Described in Japanese Patent Unexamined Publication No. Hei. 5-219334 is a technique wherein when detecting a DED, the calling party sends a unique tone (DTMF) for also notifying the called party of the communication speed of image information to the called party for causing the called party to stop sending the CED and send a 300-bps NSF for a simplified protocol (NSF from which indispensable capability parameters are omitted). The calling party sends image information parameters at the fast communication speed notified with the unique tone before sending the image information. However, since the technique transmits the NSF at 300 bps, it is likely that it will take significant time to transmit the NSF as in Japanese Patent Unexamined Publication Nos. Sho. 62-38660 and Hei. 3-205958 described above; the technique is not much efficient. It is also necessary to newly provide unique tone sending means for sending the unique tone (DTMF).

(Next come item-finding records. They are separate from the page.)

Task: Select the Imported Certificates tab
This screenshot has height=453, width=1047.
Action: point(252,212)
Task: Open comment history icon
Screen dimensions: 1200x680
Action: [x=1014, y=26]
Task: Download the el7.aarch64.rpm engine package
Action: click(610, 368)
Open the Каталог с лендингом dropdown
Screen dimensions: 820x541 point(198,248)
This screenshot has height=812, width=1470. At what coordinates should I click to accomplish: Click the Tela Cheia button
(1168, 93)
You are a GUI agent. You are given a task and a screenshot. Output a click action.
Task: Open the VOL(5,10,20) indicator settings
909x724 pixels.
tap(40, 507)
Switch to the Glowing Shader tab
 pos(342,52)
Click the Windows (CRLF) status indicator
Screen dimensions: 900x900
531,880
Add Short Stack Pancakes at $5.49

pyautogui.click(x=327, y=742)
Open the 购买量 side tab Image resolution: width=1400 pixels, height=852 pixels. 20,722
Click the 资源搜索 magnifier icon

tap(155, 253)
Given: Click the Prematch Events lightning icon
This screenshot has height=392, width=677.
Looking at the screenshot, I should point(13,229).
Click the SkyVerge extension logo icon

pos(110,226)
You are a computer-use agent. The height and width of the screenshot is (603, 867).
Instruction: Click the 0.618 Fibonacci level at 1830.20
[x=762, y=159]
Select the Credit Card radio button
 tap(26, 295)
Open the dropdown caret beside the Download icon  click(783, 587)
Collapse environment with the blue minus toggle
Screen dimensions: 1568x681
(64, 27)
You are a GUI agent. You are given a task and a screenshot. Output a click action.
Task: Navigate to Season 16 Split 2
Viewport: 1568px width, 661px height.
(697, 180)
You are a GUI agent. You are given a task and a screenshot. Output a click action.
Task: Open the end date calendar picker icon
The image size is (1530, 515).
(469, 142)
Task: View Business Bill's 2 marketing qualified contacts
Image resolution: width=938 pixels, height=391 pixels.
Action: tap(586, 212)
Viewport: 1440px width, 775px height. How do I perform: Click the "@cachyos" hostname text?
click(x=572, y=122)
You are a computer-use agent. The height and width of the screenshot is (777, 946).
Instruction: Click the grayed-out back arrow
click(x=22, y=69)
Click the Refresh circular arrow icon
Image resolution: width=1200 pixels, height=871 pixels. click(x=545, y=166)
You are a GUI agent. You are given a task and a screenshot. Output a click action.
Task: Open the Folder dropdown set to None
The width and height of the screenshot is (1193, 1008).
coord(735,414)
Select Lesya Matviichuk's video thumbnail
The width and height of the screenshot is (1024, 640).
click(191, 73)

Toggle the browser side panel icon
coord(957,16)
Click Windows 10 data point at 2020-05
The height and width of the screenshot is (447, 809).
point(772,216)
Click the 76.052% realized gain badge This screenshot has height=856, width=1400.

Since the image information parameters are sent at high speed before the image information is sent, the information to be sent to the called party with the unique tone DTMF is only the communication speed of image information. However, no fallback procedure exists in the control and considering shortening of the communication time in the fallback procedure, it is necessary to speed up transmission and reception of the control signals such as an NSF. To shorten the communication time of image information, it is effective to apply the maximum communication speed 14.4 kbps defined in ITU-T Recommendations V.17, for example, for transferring the image information. To speed up transmission and reception of commands, the control signals may be transmitted and received at 14.4 kbps matching the above-mentioned image information communication speed.
However, to send the control signals, it is also necessary to send a training signal, etc., as defined in various recommendations. Since V.17 defines the training signal sending time as 1.2 seconds, if control signals are transmitted and received conforming to V.17, the training signal needs to be sent for a comparatively long time and the time required for transmitting and receiving the control signals is not necessarily shortened. Thus, the image information communication speed is not always the optimum communication speed for sending the control signals at high speed.